With the US and Europe under recession, China cutting back on demand, the global steel industry is staring at a slowdown. Rising production costs have already forced a number of large steel makers like Arcelor Mittal and Baosteel Group to announce production cuts. (See: Steel slowdown: Chronology of production cuts

Tata Steel, which had signed a deal with the Jharkhand government in Sepember 2005 to set up a 12-million tonne capacity integrated steel plant at an investment of Rs53,000 crore in the state and a Rs16,000-crore 5-million tonne plant in Chhattisgarh, will be put on hold temporarily till demand for steel picks up.

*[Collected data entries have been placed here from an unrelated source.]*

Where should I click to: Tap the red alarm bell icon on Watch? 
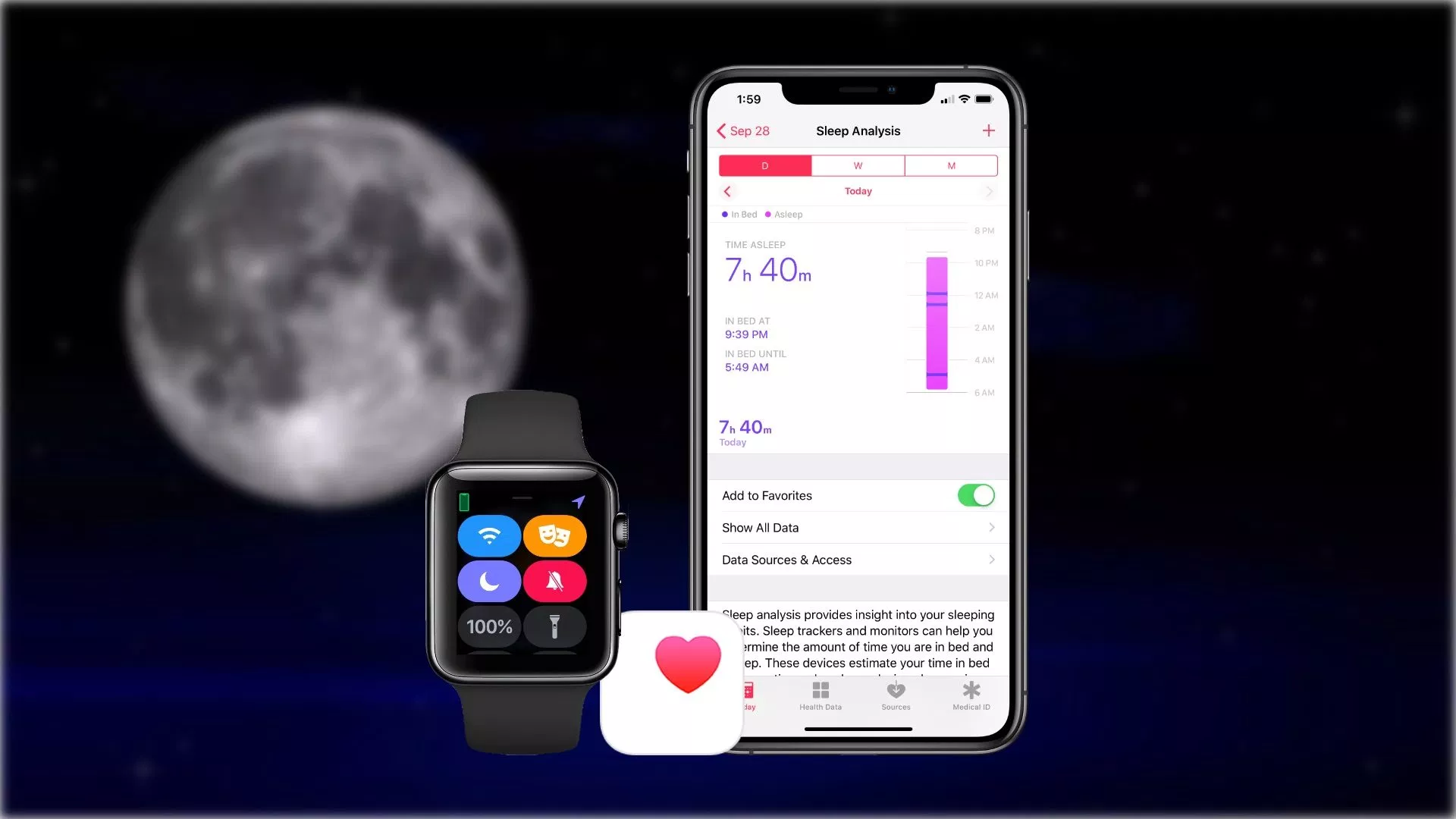click(x=554, y=580)
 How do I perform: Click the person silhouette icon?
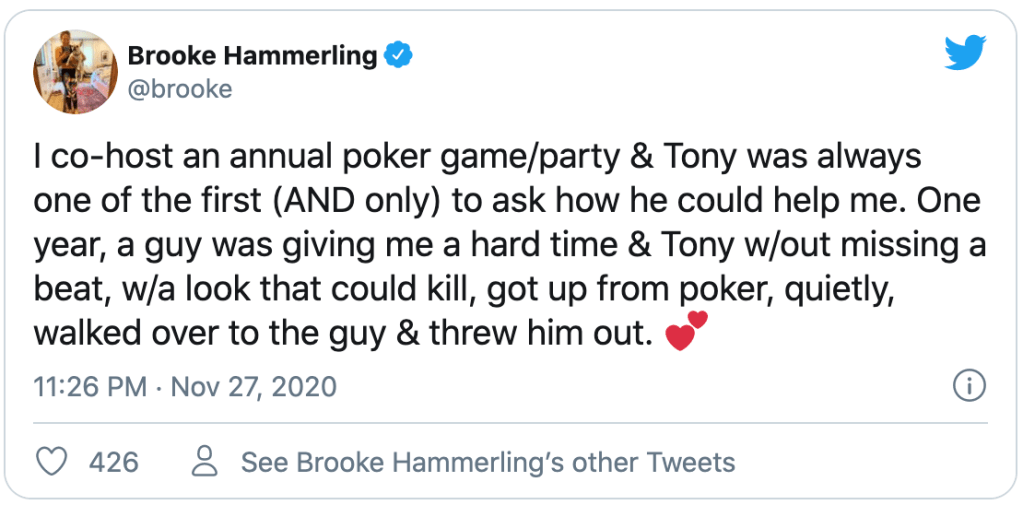pyautogui.click(x=205, y=462)
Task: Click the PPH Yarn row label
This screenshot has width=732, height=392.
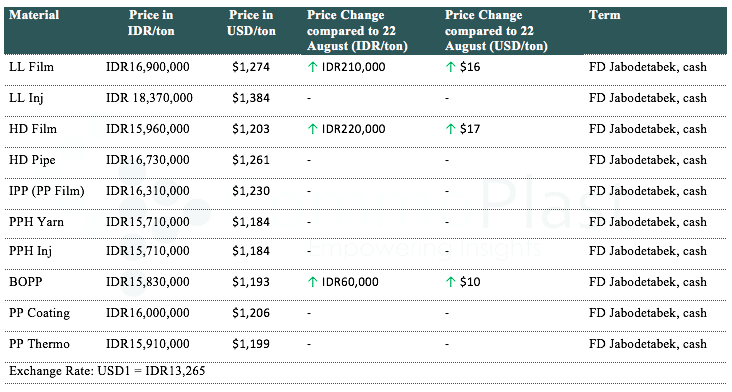Action: (x=36, y=222)
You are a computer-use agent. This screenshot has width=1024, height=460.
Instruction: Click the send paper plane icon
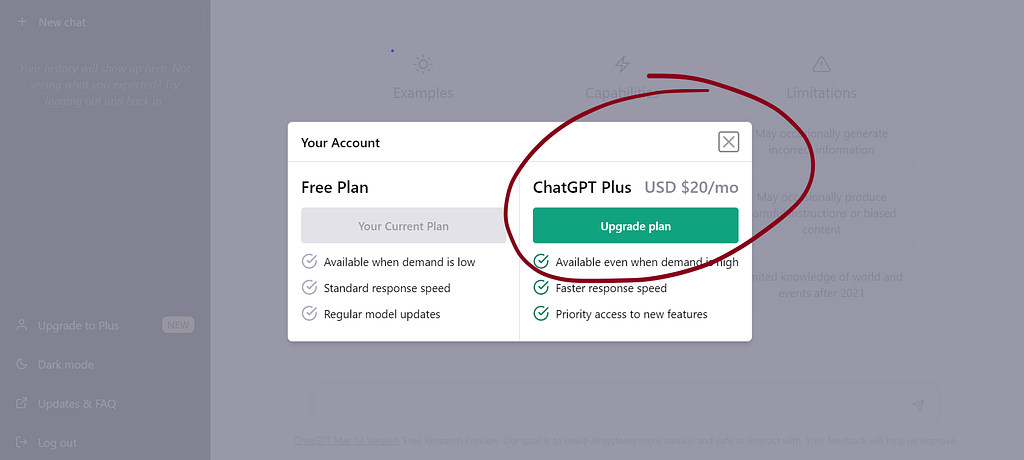pyautogui.click(x=918, y=405)
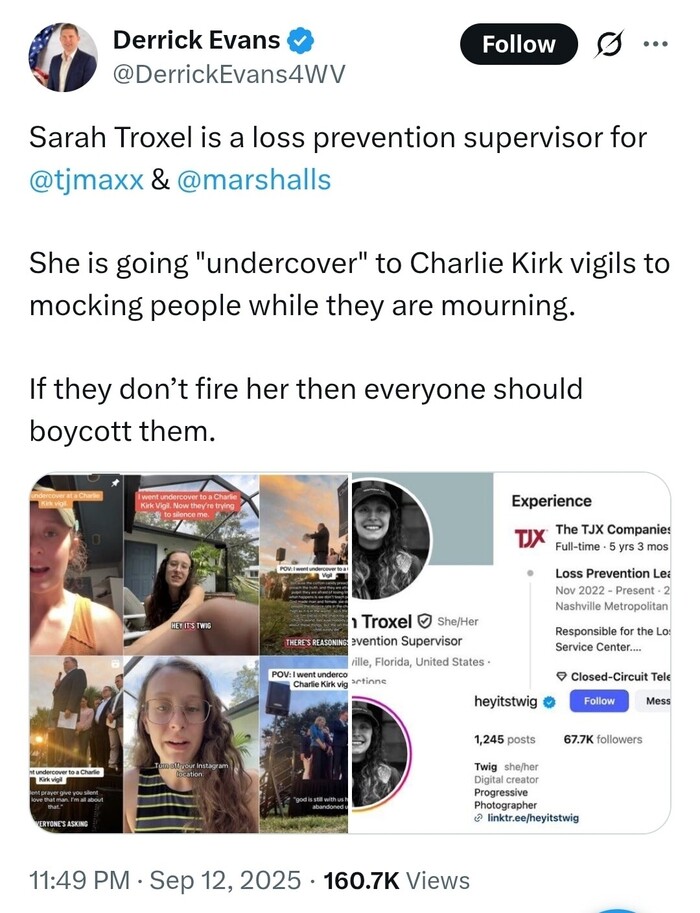Click the Follow button for Derrick Evans
Viewport: 700px width, 913px height.
[518, 44]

The company has not yet acquired land at both Chhattisgarh and Jharkhand and with the current global decline in steel, the projects will be further delayed but the company is committed to go ahead with its expansion plans of enhancing the capacity of its Jamshedpur plant from 5 to 10 MTs per annum as also its 6-million tonne steel plant in Orissa.

Tata Steel said Corus unit will cut crude steel production by about 20 per cent or 1 million tonne over the next three months due to slowing demand and may prolong the cut to early 2009, but the company has not yet announced any cuts in its Indian operations as it estimates that the demand for steel will still be strong in the domestic sector.

In August this year, the company had set up Tata Steel Global, a fully-owned holding company in Singapore to raise funds for international acquisitions of smaller steel makers and mines. (See: Tata Steel sets up overseas holding arm in Singapore; plans to raise funds for acquisitions

It may now decide to go slow on foreign acquisitions in view of the global meltdown and liquidity crunch which has also affected the steel industry.